• **Task**: Everything from the line holding "Task: Switch to List view" through the end of the records should be printed exactly, apart from the pictures.

• **Records for this task**:
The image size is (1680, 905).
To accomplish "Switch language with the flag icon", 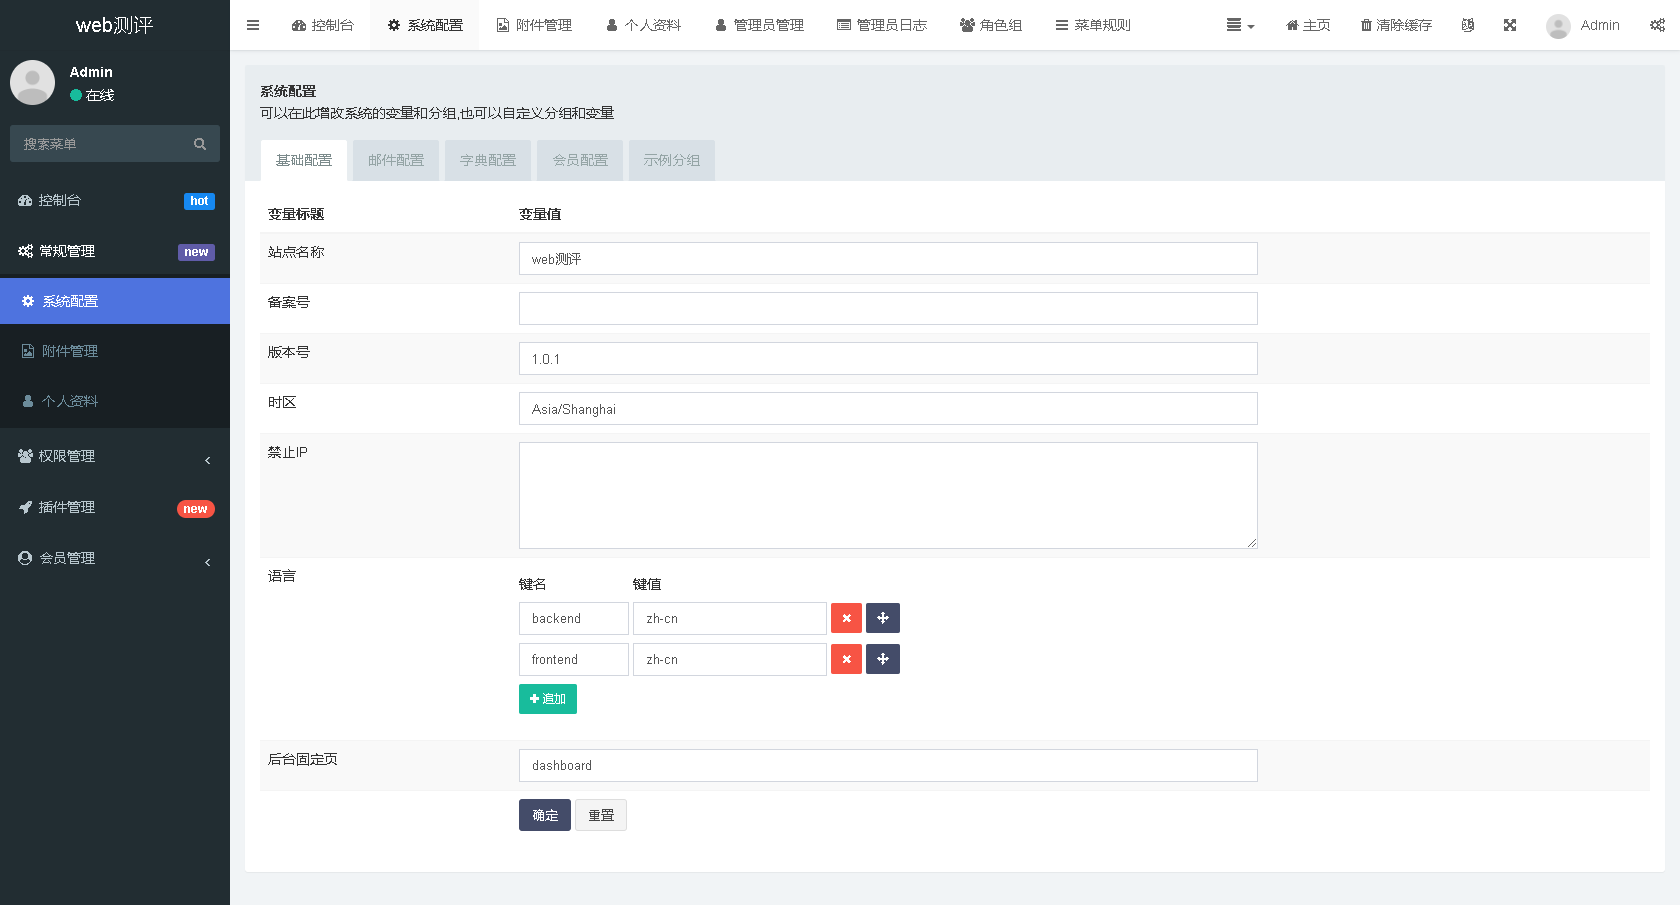I will (1467, 25).
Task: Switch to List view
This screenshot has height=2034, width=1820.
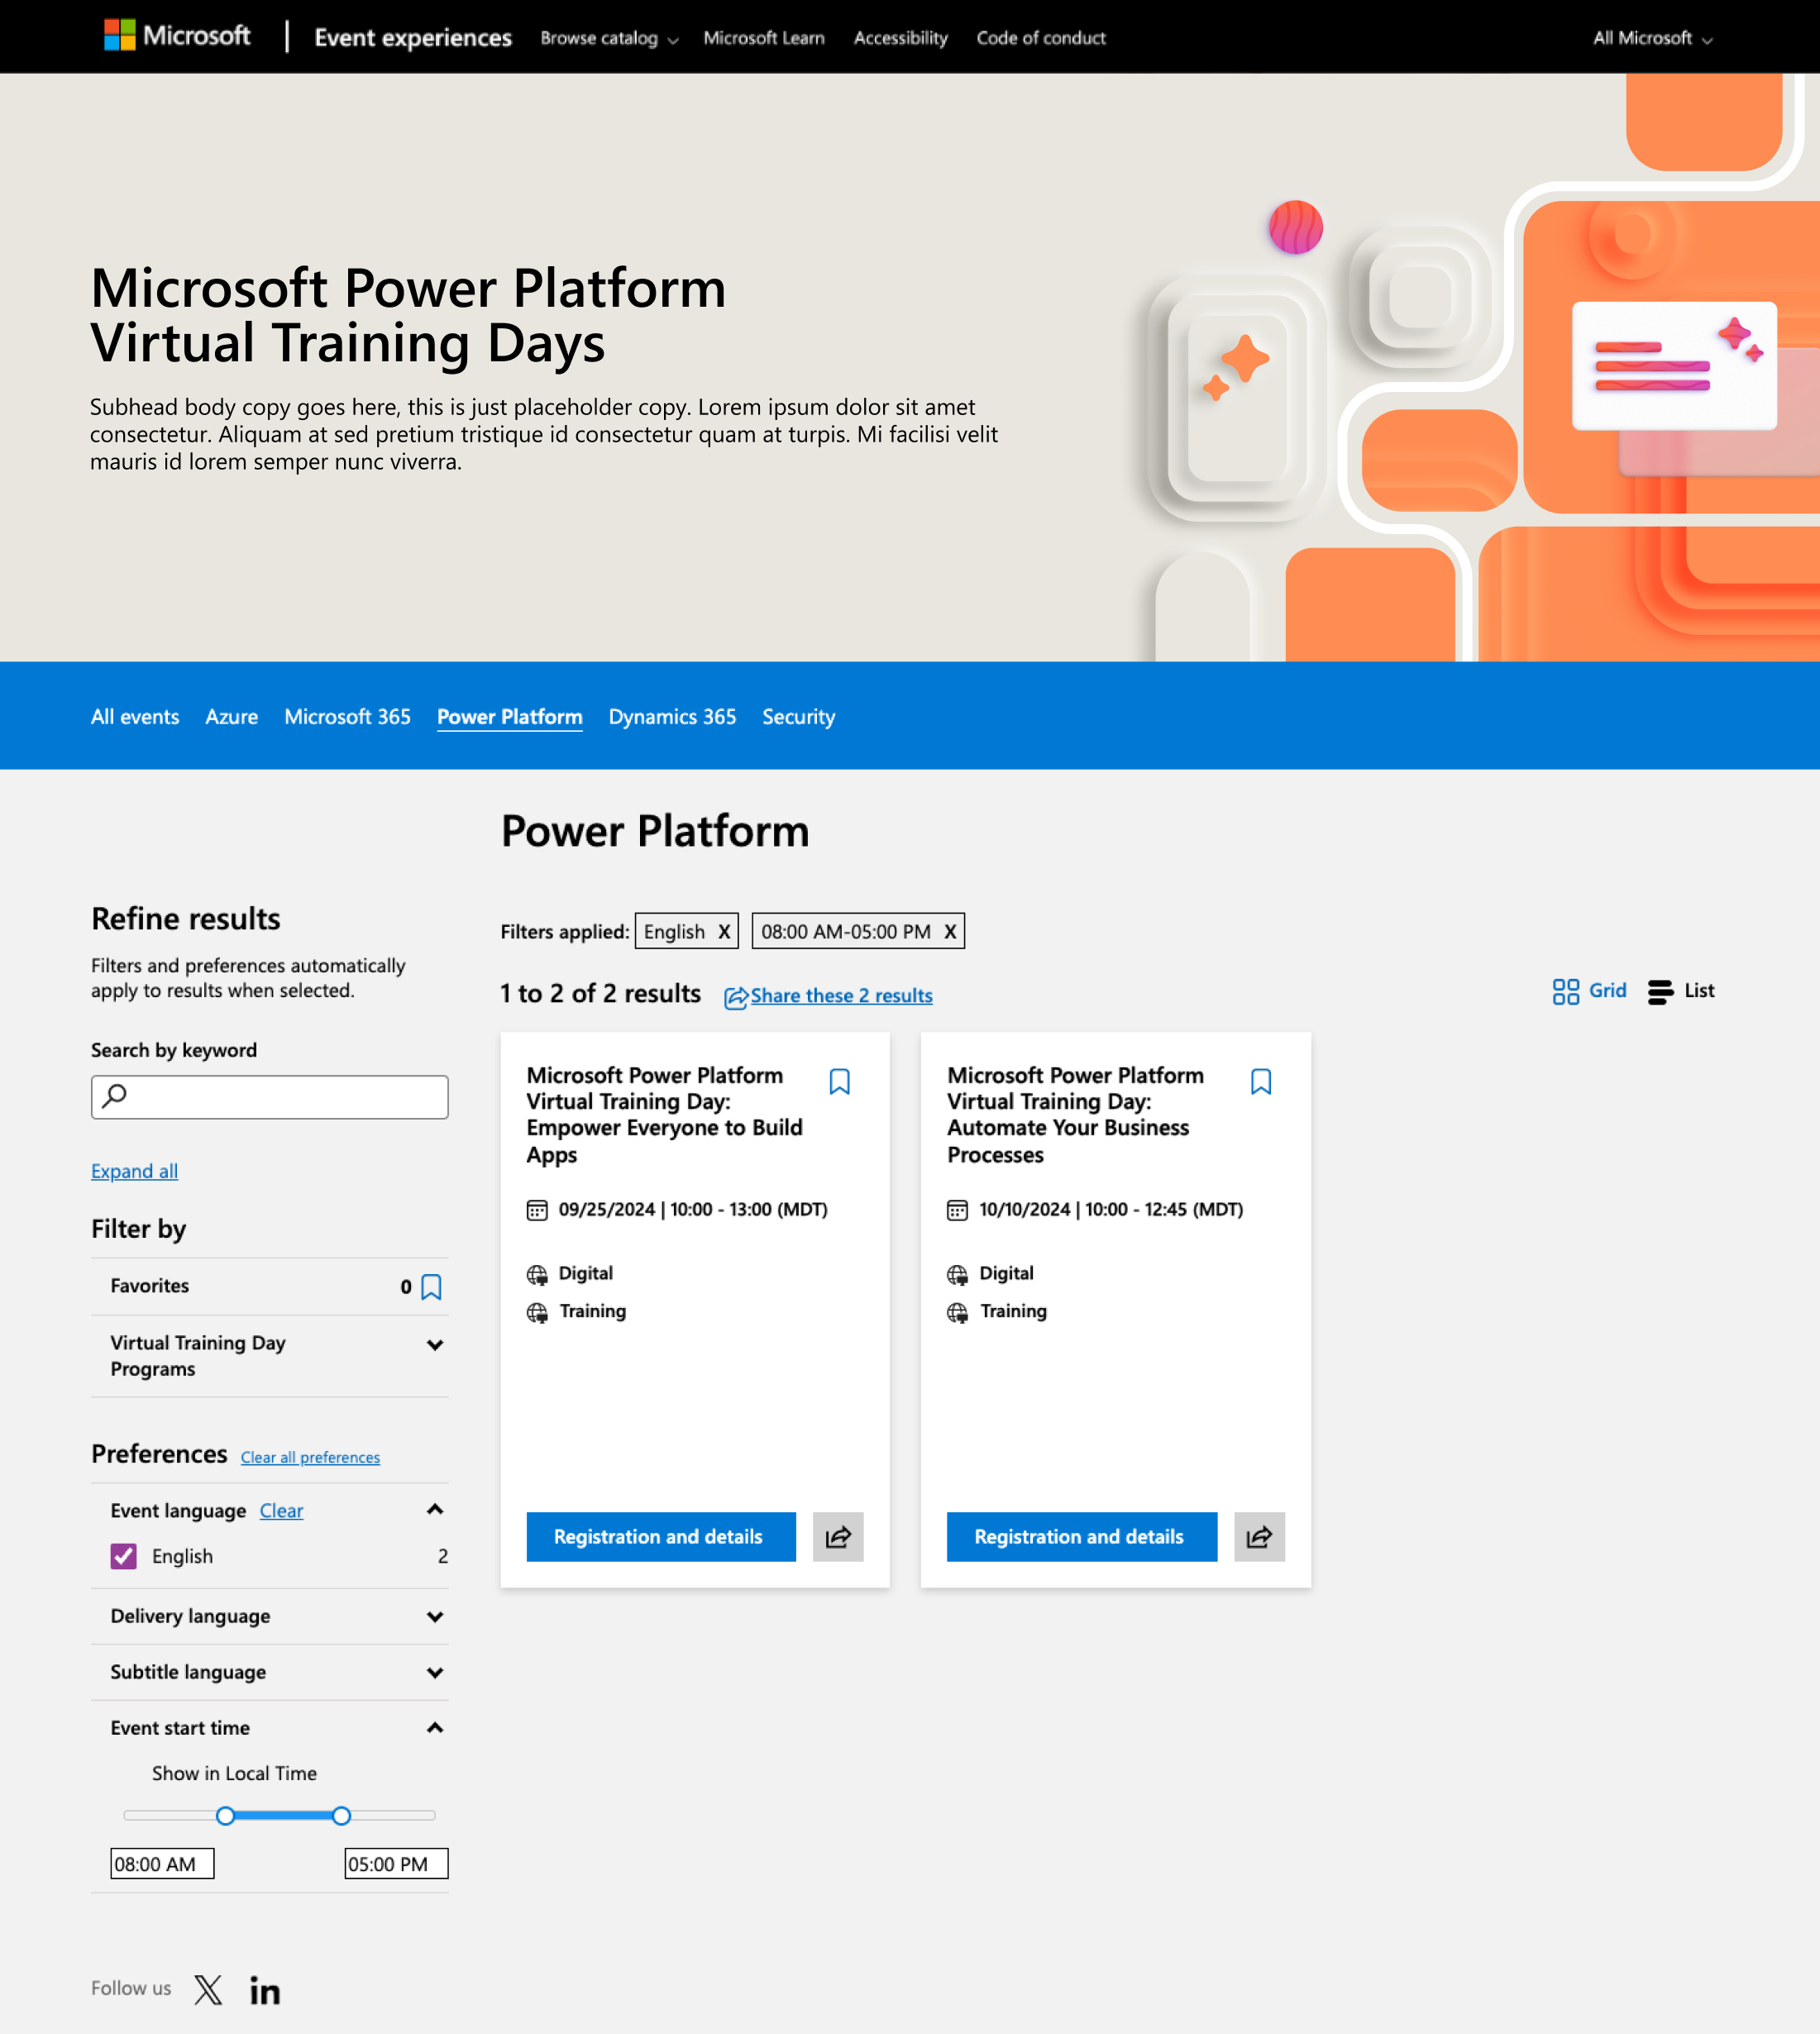Action: [1681, 990]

• **Written response**:
Task: Switch to List view
This screenshot has height=2034, width=1820.
Action: [1681, 990]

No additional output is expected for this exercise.